No âmbito da preparação da XXX Cimeira Luso-Espanhola, reuniram-se ontem em Lisboa as Partes do Protocolo bilateral de atuação sobre a aplicação às avaliações ambientais de planos, programas e projetos com efeitos transfronteiriços, de 2008. As delegações foram chefiadas pelo Diretor-Geral dos Assuntos Europeus do Ministério dos Negócios Estrangeiros e pelo Diretor-Geral de Coordenação do Mercado Interno e Outras Políticas Comunitárias do Ministério dos Assuntos Exteriores de Espanha. Participaram ainda nesta reunião o Presidente da Agência Portuguesa do Ambiente e o Diretor-Geral de Recursos Naturais, Segurança e Serviços Marítimos, pelo lado português, bem como o Diretor-Geral de Biodiversidade e Qualidade Ambiental pelo lado espanhol.

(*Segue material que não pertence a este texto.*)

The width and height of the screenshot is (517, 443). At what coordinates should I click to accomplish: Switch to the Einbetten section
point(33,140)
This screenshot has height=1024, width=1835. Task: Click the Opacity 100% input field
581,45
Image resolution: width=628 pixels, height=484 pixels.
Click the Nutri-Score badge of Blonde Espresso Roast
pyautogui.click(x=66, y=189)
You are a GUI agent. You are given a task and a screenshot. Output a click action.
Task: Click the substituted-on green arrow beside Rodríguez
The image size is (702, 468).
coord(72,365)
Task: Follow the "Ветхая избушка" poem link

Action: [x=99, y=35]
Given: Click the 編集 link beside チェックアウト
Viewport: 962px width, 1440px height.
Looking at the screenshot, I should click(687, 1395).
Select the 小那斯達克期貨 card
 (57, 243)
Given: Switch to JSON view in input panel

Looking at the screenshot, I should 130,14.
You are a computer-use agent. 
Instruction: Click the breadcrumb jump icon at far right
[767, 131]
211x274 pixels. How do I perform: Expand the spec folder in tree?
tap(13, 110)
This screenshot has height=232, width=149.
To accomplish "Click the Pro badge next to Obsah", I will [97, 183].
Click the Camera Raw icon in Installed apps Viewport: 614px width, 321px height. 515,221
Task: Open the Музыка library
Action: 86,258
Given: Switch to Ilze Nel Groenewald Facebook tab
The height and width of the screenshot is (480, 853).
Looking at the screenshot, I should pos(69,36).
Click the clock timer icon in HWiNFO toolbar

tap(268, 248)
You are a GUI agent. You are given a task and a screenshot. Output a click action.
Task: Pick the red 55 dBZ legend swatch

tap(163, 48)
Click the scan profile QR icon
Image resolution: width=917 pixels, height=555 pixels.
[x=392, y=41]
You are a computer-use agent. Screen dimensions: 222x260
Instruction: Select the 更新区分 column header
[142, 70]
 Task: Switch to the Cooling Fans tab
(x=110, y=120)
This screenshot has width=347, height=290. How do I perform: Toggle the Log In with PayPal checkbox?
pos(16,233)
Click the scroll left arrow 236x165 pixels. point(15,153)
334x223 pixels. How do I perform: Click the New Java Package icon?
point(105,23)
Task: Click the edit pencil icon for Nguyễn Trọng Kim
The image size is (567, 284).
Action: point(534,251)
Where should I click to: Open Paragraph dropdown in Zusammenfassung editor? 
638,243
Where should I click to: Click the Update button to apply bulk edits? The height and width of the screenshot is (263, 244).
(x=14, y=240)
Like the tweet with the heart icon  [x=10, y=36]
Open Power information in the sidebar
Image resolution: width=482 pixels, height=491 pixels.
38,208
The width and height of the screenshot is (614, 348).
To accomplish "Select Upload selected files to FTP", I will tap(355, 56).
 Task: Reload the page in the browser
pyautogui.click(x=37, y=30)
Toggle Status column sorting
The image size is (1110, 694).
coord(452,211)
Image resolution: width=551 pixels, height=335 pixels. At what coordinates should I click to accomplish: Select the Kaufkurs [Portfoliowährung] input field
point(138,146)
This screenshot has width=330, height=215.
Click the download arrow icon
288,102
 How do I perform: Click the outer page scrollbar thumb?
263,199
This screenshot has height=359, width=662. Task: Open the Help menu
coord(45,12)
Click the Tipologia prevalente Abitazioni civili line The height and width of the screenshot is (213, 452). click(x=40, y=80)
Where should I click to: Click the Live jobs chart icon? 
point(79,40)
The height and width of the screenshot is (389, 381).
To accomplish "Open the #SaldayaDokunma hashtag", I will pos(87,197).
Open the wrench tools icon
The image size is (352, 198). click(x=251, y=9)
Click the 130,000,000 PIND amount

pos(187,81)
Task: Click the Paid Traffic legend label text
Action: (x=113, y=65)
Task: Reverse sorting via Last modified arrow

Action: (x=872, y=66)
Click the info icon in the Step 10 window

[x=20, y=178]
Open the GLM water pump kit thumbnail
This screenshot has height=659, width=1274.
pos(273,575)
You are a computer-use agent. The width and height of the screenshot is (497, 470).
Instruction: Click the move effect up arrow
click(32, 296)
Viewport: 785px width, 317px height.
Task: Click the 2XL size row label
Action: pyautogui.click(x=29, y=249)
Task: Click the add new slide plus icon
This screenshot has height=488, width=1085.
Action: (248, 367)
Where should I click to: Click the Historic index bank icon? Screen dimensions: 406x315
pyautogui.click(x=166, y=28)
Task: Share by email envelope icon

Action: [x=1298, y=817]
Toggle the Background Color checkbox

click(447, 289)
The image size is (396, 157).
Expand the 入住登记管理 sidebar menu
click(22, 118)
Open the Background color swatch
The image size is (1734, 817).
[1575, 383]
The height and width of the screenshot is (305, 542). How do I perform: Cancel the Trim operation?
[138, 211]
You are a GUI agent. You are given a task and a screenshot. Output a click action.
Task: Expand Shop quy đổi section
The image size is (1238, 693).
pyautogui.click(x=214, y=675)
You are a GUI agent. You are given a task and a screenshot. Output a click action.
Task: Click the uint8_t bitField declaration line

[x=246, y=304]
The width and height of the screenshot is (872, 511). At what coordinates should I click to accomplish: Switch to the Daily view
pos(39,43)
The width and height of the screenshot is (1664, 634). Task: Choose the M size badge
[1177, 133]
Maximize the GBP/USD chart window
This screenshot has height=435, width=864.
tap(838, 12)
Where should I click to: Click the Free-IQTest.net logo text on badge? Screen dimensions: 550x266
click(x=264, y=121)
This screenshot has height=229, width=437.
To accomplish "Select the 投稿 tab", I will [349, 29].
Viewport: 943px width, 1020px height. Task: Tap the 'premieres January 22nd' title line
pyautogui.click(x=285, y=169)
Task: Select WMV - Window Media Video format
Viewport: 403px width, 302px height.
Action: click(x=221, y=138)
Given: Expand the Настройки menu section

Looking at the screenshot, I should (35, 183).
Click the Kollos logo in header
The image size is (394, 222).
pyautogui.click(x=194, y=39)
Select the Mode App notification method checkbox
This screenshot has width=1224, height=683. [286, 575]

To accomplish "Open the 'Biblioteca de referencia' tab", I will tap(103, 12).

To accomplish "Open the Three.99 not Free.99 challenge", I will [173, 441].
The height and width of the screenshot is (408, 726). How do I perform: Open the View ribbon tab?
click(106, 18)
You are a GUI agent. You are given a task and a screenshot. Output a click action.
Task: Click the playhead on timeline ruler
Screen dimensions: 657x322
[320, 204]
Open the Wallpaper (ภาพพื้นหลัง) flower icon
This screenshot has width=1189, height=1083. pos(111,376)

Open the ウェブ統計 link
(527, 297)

A reunião decorreu num ambiente construtivo e aberto, tendo sido revistas de parte a parte todas as situações com origem nos dois territórios e com eventuais impactos ambientais transfronteiriços. Foi possível constatar que existe, atualmente, uma efetiva partilha, em tempo útil, de toda a informação relevante no âmbito da aplicação do Protocolo bilateral, cumprindo-se a integralidade dos compromissos assumidos pelas duas partes na anterior reunião, realizada em maio passado.

Das conclusões da reunião de ontem destaca-se o seguinte conjunto de informações e compromissos:

  1. 1.              A Parte espanhola prestou informação detalhada sobre o ATI de Almaraz e respondeu a todas as perguntas e pedidos apresentados pelas autoridades portuguesas, confirmando-se a existência de um diálogo permanente e vigilante. Foi reiterado por ambas as partes, neste contexto, a vontade de negociar e assinar, em 2019, um Memorando de Entendimento em matéria de proteção de radiológica e de segurança nuclear que facilitará ainda mais o intercâmbio de informação sobre licenciamentos e controlo de instalações nucleares e radioativas. 
  2. 2.              Conforme previsto, Espanha apresentou também um minucioso ponto de situação relativo ao complexo mineiro "Retortillo-Santidad". Neste momento, não há qualquer autorização concedida para a exploração das minas e o projeto encontra-se a aguardar ainda a entrega de informação relevante por parte do promotor às autoridades espanholas. No entanto, ficou assegurado que Portugal estará envolvido, através de notificação e consulta, em todos os passos subsequentes.  
  3. 3.              Sobre a interconexão elétrica do Norte de Portugal com a Galiza, projeto considerado estratégico para os dois países no quadro mais vasto das Interligações Energéticas, ambas as partes salientaram a necessidade de uma coordenação mais estreita, por forma a coordenar e sincronizar calendários de realização e conclusão dos diferentes troços nos respetivos lados da fronteira. Para tal, foi convocada, para os próximos dias uma reunião, a nível técnico, com todas as partes envolvidas neste importante projeto. 
  4. 4.              As Partes acordaram ainda que ao abrigo do Protocolo de Atuação seriam convocadas reuniões bilaterais com periodicidade semestral ou sempre que as circunstâncias o exijam, devendo manter-se uma comunicação permanente a nível técnico, através das autoridades nacionais ambientais. 
  5. 5.              Foi também acordada a criação de um Grupo de Trabalho técnico que terá como principal objetivo a definição de critérios para aferir da suscetibilidade da aplicação de avaliação ambiental a projetos com efeitos transfronteiriços. Este Grupo de Trabalho que, pelo lado português, será assegurado pela Agência Portuguesa do Ambiente, deverá iniciar a sua atividade em janeiro de 2019.